In the summer of 1862, after recovering from a bullet wound in the chest, Mangas Coloradas met with an intermediary to call for peace. In January 1863, he decided to meet with U.S. military leaders at Fort McLane (Apache Tejo) in southwestern New Mexico. He was promised provisions in return for peace, but the American government did not want to have peace with them. Mangas arrived under a flag of truce to meet with Brigadier General Joseph R. West, an officer of the California militia and a future Reconstruction senator from Louisiana. Armed soldiers took Mangas into custody. West gave an execution order to the sentries.

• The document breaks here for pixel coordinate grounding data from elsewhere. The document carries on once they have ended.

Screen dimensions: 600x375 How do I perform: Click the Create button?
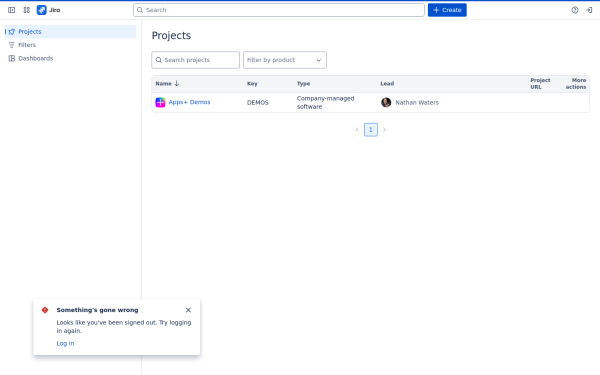tap(447, 10)
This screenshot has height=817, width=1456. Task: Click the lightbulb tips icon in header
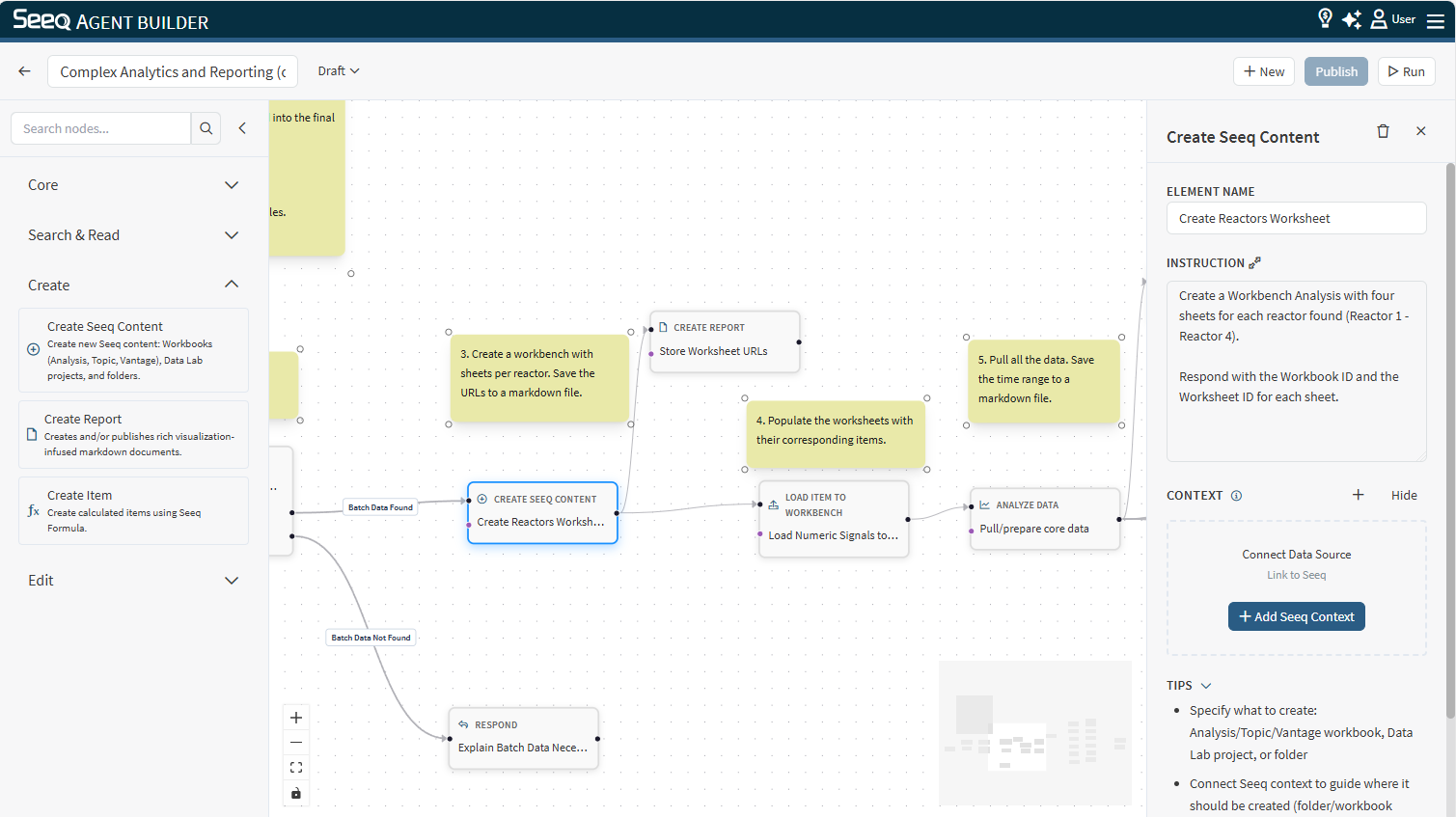(1325, 18)
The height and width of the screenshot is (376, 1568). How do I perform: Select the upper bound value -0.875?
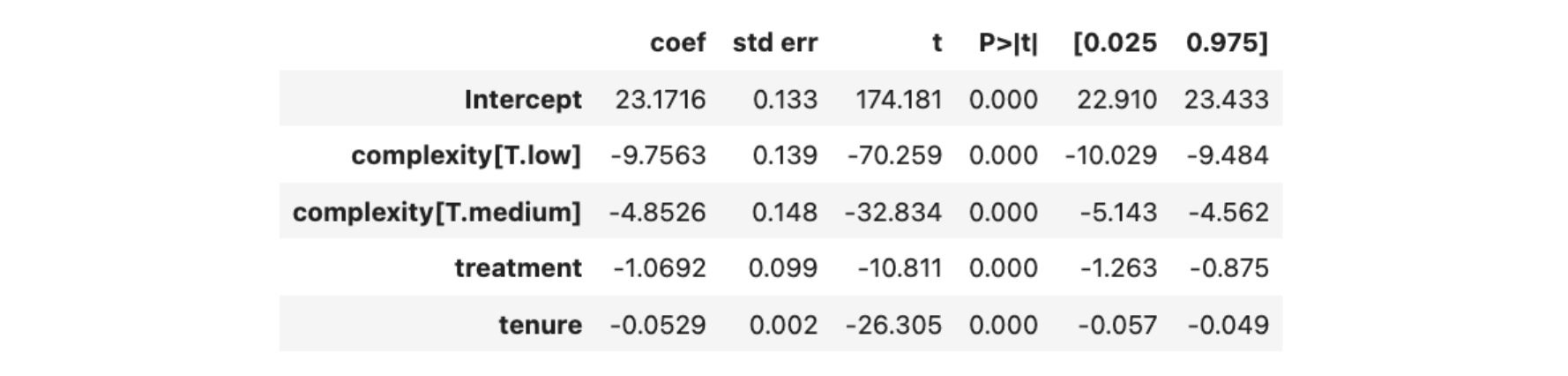pos(1228,267)
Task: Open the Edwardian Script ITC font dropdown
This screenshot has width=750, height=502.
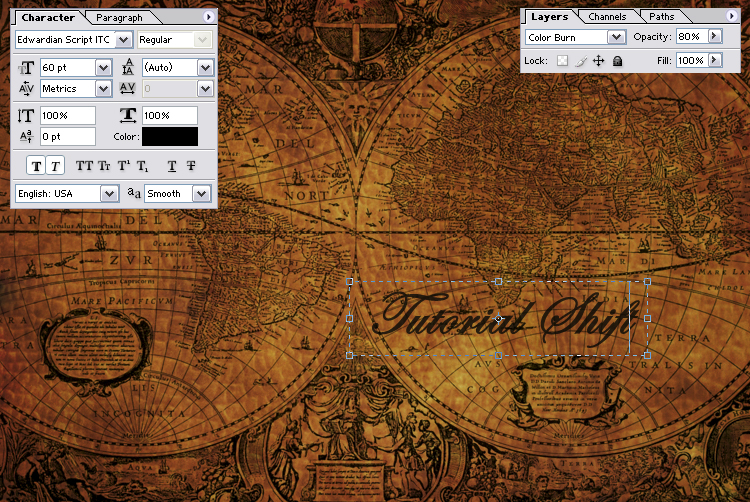Action: (123, 39)
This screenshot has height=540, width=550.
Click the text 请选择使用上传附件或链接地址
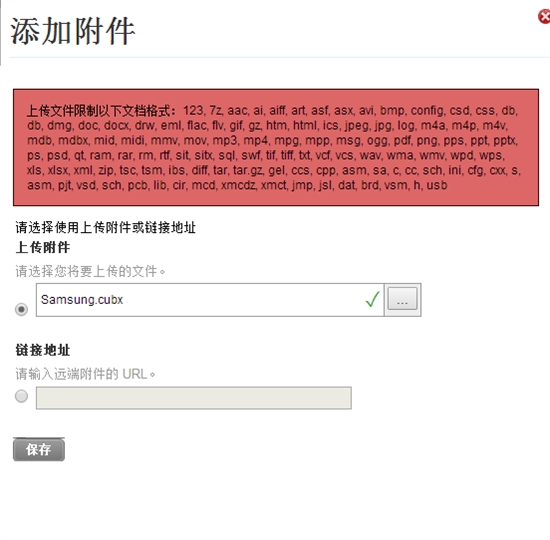coord(106,227)
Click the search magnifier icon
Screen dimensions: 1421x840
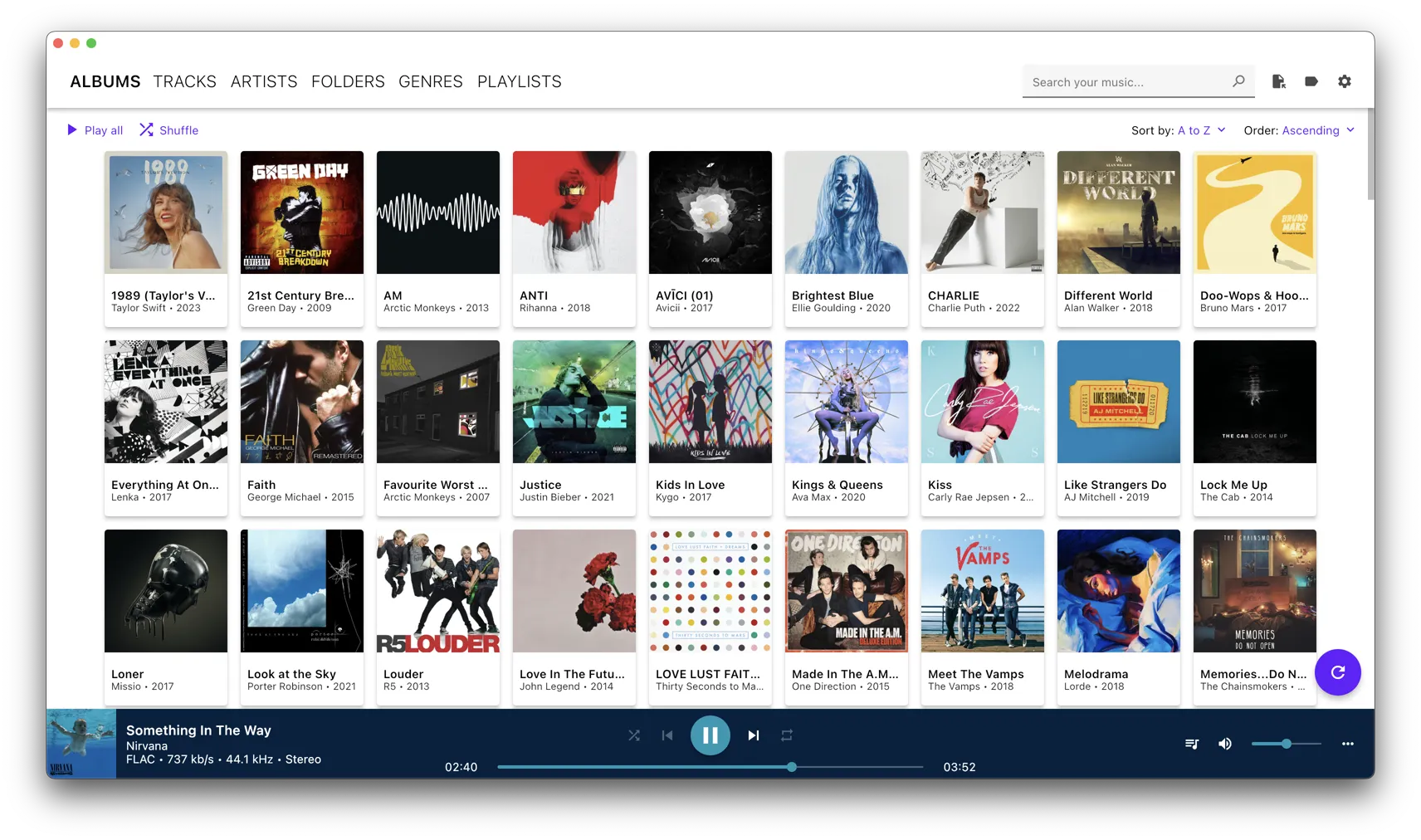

Men, that old murderer has got away from every soldier command and has left a trail of blood for 500 miles on the old stage line. I want him dead tomorrow morning. Do you understand? I want him dead.

That night, Mangas was tortured, shot, and killed under the pretext of a supposed escape attempt. While tied on the ground, Mangas was provoked with red hot bayonets until he moved to simulate his attempt to "escape." The following day, some soldiers who were fascinated by the size of the Apache (Mangas was 6 feet, 6 inches tall), cut off his head, boiled it, and sent the skull to Orson Squire Fowler, a phrenologist in New York City. Analysis of the skull and two sketches of it appear in Fowler's book.

Daklugie, one of informants in Eve Ball's book, said the skull went to the Smithsonian Institution. However, the Smithsonian reported that it never received the skull. Mangas's descendants and sources based on their testimony may have confused the Smithsonian with Fowler's Phrenological Cabinet in New York, where the skull was on display, leading to the misattribution. Another possible fate of the skull was that it was returned to the Apaches by the Smithsonian in a 1990 transfer but was not individually labeled.

The mutilation of Mangas's body especially enraged the Apaches since they believed he would not enter the afterlife without his head. This further envenomed the conflict between the Apaches and the United States, leading Cochise to engage in a nine-year campaign of reprisals in Arizona and Sonora.